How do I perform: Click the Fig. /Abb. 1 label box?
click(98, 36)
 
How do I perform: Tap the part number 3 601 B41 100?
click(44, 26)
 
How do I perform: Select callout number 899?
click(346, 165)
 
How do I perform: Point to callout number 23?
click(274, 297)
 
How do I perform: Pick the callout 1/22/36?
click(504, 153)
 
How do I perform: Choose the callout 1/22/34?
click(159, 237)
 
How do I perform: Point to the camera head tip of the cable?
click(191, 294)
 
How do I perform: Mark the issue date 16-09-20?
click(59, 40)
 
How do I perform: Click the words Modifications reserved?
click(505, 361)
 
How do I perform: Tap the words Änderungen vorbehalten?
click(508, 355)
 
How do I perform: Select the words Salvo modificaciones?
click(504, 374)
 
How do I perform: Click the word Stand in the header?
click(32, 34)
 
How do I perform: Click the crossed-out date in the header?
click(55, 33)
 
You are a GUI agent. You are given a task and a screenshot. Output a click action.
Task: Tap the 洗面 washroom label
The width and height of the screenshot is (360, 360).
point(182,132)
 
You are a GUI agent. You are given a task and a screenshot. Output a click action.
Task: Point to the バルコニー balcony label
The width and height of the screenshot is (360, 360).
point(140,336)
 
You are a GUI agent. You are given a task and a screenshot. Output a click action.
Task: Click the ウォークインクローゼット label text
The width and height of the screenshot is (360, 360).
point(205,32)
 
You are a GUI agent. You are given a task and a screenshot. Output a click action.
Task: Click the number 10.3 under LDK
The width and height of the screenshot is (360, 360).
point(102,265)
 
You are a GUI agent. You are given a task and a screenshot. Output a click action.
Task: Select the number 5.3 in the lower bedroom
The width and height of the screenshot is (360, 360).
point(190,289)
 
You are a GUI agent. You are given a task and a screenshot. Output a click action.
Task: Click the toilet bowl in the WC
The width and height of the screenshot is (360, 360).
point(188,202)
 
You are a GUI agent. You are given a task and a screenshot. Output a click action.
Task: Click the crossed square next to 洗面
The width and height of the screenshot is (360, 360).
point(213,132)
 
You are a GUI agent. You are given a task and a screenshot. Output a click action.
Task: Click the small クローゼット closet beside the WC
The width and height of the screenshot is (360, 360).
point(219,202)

○ ○ ○

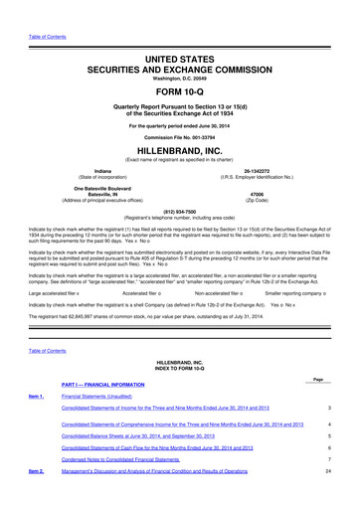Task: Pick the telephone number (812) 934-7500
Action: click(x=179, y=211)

○ ○ ○

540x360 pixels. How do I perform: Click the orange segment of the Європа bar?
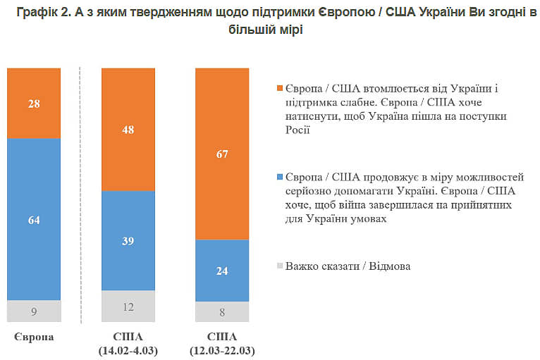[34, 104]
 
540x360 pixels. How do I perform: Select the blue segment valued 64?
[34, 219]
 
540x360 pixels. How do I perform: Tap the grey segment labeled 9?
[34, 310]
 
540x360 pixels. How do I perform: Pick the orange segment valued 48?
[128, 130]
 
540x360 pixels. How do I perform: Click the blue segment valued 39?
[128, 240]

○ ○ ○

## Request
Between the lines holding "How do I perform: Click the Fig." and "point(188,202)", inclusive, change every "callout" to "reference mark" and give those lines again with nothing else altered.

## Exercise answer
How do I perform: Click the Fig. /Abb. 1 label box?
click(98, 36)
 
How do I perform: Tap the part number 3 601 B41 100?
click(44, 26)
 
How do I perform: Select reference mark number 899?
click(346, 165)
 
How do I perform: Point to reference mark number 23?
click(274, 297)
 
How do I perform: Pick the reference mark 1/22/36?
click(504, 153)
 
How do I perform: Choose the reference mark 1/22/34?
click(159, 237)
 
How do I perform: Point to the camera head tip of the cable?
click(191, 294)
 
How do I perform: Mark the issue date 16-09-20?
click(59, 40)
 
How do I perform: Click the words Modifications reserved?
click(505, 361)
 
How do I perform: Tap the words Änderungen vorbehalten?
click(508, 355)
 
How do I perform: Select the words Salvo modificaciones?
click(504, 374)
 
How do I perform: Click the word Stand in the header?
click(32, 34)
 
How do I perform: Click the crossed-out date in the header?
click(55, 33)
 
You are a GUI agent. You are given a task and a screenshot. Output a click action.
Task: Tap the 洗面 washroom label
The width and height of the screenshot is (360, 360).
point(182,132)
 
You are a GUI agent. You are given a task and a screenshot. Output a click action.
Task: Point to the バルコニー balcony label
The width and height of the screenshot is (360, 360).
point(140,336)
 
You are a GUI agent. You are given a task and a screenshot. Output a click action.
Task: Click the ウォークインクローゼット label text
The width and height of the screenshot is (360, 360).
point(205,32)
 
You are a GUI agent. You are given a task and a screenshot. Output a click action.
Task: Click the number 10.3 under LDK
The width and height of the screenshot is (360, 360).
point(102,265)
 
You are a GUI agent. You are given a task and a screenshot. Output a click action.
Task: Select the number 5.3 in the lower bedroom
The width and height of the screenshot is (360, 360).
point(190,289)
 
You are a GUI agent. You are given a task and a screenshot. Output a click action.
Task: Click the toilet bowl in the WC
The width and height of the screenshot is (360, 360).
point(188,202)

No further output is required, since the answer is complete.